¶ … Cognitive behavioral therapy with Classical Freudian Analyses
How do therapists with each of these persepectives view the client and clients problem?
Let's take the following problem that I recently encountered: The situation of a child being estranged from the parents and whilst parents seek contact with the child, the child, based on a long and entrenched history of child abuse, refuses to maintain contact with the parents. The classical Freudian approach attempts to explain personality, motivation, and psychological disorder by focusing on the influence of early childhood experiences, on unconscious motives and conflicts, and on sexual and aggressive urges. The analyst, accordingly, may perceive the situation as one arising from covert sexual urges on part of child, possibly initiating from some infantile / developmental dislocation of one or more stages occurring in either child and/or parent, and certainly as the influence of early childhood experiences as regards all three individuals (Weiten, 2007).
The philosophy of the Freudian analyst is that the psyche of the human is like an iceberg with just the top peeking above the water but so much subconscious and hidden urges and experiences lurking underneath. Freud's psychoanalytic approach posits the id, ego, and superego as driving forces of motivation, the id being the primary urges (e.g. sex), the ego acts as control between superego and id, the superego restrains according to social / cultural / religious expectations and norms.
Being a deterministic approach, the Freudian approach would see the client as being puppeted and dominated by forces beyond his control. "Slips of the tongue" for instance often reveal a person's true feelings. It believes that via the patient talking openly and unreservedly about his feelings, and via the counselor allowing the client to talk and listing to those articulations, some of the hidden parts of the 'iceberg' will be revealed and released, and the client will feel relieved.
Other typical Freudian mechanisms include therapist transference, where it is believed that the client's attachment to therapist is because he/she sees therapist as original parent figure and is transferring his emotions to her, and defense mechanisms that are largely unconscious reactions that protect a person from unpleasant emotions such as anxiety and guilt. An example of a defense mechanism is rationalization, for instance, where the parents would rationalize their abusive actions to the child as being for the child's good. Repression, another defense mechanism may be part of the child's makeup -- repressing the painful memories, and the analyst would work on having those memories surface. Projection (attributing one's thoughts, feelings, or motives to another), displacement (diverting emotional feelings), regression (reversion to immature behavior), reaction formation (behaving in an opposite manner to one's feelings), and identification (bolstering self-esteem by identifying with a particular individual or group) are all examples of defense mechanisms that the Freudian analyst would use in order to understand the client (and parent's) conduct (Weiten, 2007).

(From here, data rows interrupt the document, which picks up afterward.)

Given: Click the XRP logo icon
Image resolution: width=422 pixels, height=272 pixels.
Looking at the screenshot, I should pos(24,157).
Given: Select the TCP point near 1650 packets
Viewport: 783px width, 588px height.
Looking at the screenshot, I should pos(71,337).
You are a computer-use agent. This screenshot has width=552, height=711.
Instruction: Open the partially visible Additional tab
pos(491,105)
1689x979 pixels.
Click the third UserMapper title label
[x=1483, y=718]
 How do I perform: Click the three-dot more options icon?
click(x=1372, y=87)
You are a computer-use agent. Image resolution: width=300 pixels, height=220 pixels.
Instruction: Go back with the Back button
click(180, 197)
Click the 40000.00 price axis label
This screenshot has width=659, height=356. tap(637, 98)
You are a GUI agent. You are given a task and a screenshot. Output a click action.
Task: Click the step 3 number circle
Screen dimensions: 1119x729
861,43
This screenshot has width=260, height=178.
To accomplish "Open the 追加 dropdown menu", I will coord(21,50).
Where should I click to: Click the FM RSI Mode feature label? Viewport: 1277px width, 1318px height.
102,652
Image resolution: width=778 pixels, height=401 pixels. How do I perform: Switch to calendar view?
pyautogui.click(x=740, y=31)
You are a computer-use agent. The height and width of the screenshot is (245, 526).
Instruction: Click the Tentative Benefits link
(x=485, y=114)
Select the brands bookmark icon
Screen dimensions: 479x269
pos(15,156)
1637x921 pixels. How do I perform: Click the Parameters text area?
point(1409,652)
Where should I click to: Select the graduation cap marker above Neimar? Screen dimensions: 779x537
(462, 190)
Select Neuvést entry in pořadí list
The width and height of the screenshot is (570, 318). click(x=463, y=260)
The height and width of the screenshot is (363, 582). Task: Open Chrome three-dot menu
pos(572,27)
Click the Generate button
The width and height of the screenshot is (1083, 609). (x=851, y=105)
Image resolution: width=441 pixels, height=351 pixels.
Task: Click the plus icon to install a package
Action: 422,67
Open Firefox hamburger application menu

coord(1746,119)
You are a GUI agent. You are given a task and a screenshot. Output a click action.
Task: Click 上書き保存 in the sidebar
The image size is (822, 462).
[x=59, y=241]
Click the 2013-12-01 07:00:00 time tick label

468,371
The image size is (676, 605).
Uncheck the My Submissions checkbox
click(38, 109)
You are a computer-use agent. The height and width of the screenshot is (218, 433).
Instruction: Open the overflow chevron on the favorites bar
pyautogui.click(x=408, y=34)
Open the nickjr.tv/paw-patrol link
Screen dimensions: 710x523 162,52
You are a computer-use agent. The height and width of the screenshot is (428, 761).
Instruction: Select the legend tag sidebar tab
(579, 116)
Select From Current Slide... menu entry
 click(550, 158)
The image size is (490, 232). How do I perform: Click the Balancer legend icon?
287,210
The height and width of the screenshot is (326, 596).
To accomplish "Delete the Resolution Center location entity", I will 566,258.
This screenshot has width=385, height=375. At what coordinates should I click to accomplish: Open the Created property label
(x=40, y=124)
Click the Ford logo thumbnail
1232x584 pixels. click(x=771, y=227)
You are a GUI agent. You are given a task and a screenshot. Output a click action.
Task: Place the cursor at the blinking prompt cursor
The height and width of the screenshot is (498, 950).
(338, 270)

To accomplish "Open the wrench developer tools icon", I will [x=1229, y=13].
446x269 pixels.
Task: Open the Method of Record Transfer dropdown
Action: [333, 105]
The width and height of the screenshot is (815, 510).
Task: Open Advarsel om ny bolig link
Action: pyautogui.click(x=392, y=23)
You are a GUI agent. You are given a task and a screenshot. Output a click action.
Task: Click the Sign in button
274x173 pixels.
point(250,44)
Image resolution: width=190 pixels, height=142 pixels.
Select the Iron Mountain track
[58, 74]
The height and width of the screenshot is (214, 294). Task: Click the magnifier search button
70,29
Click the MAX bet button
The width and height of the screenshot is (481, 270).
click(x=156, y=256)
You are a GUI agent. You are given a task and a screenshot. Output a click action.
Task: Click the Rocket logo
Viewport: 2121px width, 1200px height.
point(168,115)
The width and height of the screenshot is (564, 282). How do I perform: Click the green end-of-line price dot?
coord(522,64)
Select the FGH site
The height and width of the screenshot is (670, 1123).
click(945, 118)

The concept of psychosexual stages is another tool that the classical Freudian analyst would use to approach the case in question. Essentially, the child goes through various stages of development and problems may emerge by fixation at a particular stage where the child, for whatever reason, evidences failure to move forward.
Cognitive behavior therapy is almost an entirely diametrically different system. Perhaps its sole commonality may be the listening model where the counselor actively listens to client while enabling him to talk. Interpretation is also, to a slight extent, practiced but only in terms of soliciting feedback regarding correctness of counselor's conceptions. The thrust of the therapy is on the behavioral and cognitive aspect, in other words on the client's behavior / actions and way that he/she thinks.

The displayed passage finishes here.